Reproduce these items word for word, starting with the line that contains "Task: Select Streaming" and going on through the line that contains "Looking at the screenshot, I should pos(488,1284).".

[Element and text location data]
--------------------------------
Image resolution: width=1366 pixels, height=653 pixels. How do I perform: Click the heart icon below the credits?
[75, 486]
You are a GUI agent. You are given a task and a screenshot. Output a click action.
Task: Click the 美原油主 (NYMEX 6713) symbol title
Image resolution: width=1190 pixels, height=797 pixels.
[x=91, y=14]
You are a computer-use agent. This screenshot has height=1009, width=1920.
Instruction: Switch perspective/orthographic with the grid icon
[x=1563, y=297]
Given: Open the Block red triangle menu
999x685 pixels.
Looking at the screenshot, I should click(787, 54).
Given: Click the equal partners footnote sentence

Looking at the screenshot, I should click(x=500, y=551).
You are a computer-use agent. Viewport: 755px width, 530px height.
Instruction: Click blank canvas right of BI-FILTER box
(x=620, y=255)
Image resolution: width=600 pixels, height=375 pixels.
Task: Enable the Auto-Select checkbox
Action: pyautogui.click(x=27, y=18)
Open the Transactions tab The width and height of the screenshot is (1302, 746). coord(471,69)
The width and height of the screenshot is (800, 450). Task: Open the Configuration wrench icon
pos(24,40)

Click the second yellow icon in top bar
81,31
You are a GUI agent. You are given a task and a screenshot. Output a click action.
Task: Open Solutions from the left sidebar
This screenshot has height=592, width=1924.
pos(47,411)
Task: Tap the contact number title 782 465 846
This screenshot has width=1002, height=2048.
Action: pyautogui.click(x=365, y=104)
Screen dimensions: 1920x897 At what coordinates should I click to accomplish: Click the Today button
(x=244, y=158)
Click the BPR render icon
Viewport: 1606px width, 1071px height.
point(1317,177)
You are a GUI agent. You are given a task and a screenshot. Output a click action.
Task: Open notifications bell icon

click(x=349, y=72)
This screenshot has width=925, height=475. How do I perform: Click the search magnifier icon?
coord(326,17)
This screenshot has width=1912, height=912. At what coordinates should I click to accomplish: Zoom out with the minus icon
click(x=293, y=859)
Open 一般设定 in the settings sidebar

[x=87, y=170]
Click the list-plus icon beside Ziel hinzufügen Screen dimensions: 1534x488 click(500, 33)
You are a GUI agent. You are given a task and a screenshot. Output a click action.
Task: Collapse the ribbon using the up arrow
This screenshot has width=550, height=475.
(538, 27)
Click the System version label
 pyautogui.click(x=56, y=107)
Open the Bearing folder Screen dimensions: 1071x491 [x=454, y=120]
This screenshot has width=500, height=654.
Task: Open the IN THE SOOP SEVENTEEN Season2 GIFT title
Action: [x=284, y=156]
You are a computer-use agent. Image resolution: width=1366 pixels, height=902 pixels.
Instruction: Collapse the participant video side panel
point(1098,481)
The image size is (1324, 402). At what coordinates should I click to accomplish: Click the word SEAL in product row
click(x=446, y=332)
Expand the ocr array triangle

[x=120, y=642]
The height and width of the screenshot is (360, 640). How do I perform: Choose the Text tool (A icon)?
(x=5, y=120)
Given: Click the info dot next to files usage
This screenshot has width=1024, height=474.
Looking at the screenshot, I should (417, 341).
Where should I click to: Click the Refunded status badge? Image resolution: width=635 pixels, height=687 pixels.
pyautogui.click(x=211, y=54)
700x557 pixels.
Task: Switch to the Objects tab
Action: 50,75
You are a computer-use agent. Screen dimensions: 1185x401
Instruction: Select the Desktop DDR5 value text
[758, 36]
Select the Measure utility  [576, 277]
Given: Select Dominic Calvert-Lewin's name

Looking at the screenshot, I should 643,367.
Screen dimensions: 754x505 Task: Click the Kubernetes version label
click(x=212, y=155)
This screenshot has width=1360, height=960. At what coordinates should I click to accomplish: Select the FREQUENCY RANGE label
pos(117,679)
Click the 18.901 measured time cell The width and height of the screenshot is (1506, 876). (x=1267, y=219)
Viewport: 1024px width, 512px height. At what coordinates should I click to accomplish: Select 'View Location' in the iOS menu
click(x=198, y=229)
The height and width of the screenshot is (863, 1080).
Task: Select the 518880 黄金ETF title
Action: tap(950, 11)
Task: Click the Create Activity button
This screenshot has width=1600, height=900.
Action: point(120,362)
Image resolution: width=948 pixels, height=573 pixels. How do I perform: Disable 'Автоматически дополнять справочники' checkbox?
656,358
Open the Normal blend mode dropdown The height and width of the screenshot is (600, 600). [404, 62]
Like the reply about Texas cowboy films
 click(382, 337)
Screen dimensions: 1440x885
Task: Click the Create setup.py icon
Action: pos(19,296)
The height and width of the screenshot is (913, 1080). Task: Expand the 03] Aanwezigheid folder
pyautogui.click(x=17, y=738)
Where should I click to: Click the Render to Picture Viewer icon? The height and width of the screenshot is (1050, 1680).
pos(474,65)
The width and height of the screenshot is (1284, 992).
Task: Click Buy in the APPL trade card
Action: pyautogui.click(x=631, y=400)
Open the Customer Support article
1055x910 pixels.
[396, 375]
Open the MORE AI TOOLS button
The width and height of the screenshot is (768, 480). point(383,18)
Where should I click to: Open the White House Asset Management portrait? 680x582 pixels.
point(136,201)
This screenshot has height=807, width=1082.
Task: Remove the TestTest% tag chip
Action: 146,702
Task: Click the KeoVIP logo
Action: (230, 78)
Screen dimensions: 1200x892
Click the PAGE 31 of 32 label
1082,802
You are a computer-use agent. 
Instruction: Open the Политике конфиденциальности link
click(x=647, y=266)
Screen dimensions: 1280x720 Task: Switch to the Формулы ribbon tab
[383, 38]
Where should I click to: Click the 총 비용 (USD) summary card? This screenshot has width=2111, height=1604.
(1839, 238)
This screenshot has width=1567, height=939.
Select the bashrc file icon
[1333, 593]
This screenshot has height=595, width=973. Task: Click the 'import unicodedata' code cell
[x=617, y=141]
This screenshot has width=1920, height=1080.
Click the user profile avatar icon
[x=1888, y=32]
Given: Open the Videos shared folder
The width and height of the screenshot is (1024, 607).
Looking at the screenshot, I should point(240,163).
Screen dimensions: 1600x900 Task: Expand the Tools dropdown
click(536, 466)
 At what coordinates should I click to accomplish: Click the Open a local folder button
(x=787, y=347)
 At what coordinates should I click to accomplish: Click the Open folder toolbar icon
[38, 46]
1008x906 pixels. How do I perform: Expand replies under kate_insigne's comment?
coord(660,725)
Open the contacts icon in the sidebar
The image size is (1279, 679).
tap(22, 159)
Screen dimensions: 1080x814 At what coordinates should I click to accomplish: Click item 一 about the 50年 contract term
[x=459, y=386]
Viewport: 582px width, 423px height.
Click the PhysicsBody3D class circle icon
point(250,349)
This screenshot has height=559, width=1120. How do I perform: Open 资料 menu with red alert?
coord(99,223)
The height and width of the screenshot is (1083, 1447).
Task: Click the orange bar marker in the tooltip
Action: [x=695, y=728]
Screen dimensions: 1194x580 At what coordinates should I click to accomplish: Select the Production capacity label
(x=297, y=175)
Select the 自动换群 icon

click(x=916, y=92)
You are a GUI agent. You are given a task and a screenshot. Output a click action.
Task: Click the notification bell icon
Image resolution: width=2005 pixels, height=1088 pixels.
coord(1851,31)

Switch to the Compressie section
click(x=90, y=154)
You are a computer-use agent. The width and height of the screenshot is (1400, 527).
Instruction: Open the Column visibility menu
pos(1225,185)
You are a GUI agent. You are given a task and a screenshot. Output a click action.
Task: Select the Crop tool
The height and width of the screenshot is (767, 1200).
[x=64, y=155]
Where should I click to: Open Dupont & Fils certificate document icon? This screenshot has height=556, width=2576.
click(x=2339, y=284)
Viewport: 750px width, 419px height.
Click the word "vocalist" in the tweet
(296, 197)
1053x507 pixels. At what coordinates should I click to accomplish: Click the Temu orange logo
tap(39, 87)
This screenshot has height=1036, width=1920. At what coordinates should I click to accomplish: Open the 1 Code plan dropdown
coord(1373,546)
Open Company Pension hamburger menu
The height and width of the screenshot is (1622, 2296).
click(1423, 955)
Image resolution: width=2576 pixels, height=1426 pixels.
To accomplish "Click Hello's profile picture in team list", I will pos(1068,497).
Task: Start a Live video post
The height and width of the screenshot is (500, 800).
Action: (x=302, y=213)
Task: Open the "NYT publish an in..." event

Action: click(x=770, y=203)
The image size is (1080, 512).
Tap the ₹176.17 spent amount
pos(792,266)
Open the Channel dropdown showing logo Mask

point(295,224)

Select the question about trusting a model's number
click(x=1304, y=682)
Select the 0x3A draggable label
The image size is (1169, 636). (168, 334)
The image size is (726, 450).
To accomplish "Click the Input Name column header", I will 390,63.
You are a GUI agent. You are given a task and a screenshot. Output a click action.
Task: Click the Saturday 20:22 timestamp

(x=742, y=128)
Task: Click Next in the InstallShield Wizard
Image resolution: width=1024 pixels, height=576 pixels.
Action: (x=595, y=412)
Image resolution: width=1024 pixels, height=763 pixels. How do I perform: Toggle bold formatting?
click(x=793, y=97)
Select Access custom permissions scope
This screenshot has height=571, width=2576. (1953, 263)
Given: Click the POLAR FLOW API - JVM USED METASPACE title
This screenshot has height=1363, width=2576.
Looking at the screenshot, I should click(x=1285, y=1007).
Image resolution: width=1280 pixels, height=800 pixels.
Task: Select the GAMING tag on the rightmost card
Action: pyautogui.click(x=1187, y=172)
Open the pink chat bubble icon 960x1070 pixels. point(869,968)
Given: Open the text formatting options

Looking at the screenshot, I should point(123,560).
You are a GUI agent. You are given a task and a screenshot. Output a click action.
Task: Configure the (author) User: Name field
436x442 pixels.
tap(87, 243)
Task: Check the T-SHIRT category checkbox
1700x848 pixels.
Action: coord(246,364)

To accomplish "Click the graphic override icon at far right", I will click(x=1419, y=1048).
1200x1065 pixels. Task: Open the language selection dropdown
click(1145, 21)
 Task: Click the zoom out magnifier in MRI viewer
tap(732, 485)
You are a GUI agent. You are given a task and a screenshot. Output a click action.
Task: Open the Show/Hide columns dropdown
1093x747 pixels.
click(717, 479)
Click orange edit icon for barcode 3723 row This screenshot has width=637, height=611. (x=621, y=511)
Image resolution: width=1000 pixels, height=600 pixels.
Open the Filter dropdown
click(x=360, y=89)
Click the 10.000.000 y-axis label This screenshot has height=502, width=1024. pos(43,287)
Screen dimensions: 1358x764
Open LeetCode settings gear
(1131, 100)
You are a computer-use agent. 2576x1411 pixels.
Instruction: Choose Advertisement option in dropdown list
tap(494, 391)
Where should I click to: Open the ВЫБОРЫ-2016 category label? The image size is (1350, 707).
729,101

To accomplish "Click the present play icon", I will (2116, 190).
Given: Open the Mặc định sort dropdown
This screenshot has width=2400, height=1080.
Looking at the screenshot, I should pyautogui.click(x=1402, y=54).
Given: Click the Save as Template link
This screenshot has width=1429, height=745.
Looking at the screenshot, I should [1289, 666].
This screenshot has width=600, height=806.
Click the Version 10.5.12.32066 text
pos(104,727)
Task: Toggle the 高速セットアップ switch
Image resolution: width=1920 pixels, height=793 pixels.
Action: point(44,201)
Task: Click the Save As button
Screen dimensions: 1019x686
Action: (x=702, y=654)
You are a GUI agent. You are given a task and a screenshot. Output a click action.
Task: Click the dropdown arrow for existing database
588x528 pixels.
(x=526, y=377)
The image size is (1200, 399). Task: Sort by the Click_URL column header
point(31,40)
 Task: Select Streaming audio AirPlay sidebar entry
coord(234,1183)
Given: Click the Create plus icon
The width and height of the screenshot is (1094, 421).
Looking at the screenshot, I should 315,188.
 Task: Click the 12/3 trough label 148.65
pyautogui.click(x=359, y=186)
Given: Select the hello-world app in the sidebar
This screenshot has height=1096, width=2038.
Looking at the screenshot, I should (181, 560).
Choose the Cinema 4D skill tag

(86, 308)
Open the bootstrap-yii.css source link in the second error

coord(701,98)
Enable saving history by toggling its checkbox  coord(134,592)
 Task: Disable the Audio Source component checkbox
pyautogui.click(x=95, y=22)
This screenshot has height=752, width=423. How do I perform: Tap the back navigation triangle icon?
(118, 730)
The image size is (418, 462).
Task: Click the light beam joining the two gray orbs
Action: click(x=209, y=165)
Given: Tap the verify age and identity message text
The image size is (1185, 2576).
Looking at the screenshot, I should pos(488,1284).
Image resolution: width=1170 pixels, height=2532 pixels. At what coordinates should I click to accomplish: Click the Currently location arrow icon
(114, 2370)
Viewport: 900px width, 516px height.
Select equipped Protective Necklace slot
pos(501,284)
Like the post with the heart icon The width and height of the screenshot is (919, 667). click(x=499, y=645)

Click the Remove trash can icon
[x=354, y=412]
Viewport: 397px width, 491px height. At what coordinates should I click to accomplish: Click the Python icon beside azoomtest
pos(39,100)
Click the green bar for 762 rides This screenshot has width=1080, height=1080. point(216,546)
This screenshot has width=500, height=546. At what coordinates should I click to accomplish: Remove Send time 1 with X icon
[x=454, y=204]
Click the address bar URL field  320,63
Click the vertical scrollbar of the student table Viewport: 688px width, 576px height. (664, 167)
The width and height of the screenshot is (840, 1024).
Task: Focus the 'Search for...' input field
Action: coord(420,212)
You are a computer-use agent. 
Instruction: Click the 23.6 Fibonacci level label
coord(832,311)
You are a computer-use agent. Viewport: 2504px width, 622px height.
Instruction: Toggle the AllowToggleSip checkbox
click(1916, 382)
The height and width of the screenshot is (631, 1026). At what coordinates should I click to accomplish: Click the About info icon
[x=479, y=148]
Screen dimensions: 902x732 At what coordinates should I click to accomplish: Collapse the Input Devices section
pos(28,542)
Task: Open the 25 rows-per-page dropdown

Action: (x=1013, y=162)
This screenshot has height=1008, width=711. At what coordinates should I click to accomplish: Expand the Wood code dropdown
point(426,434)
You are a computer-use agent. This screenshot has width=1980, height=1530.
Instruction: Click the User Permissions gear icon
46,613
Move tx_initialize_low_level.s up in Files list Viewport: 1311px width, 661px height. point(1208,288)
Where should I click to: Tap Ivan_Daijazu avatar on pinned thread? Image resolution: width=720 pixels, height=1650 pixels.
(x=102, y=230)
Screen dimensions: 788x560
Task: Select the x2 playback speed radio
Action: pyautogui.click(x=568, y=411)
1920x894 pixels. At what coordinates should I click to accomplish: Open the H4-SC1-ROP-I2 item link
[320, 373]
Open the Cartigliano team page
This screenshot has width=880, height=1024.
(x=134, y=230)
--------------------------------
TASK RESULT:
 Task: Select Streaming audio AirPlay sidebar entry
coord(234,1183)
Given: Click the Create plus icon
The width and height of the screenshot is (1094, 421).
Looking at the screenshot, I should 315,188.
 Task: Click the 12/3 trough label 148.65
pyautogui.click(x=359, y=186)
Given: Select the hello-world app in the sidebar
This screenshot has height=1096, width=2038.
Looking at the screenshot, I should (181, 560).
Choose the Cinema 4D skill tag

(86, 308)
Open the bootstrap-yii.css source link in the second error

coord(701,98)
Enable saving history by toggling its checkbox  coord(134,592)
 Task: Disable the Audio Source component checkbox
pyautogui.click(x=95, y=22)
This screenshot has height=752, width=423. How do I perform: Tap the back navigation triangle icon?
(118, 730)
The image size is (418, 462).
Task: Click the light beam joining the two gray orbs
Action: click(x=209, y=165)
Given: Tap the verify age and identity message text
The image size is (1185, 2576).
Looking at the screenshot, I should pos(488,1284).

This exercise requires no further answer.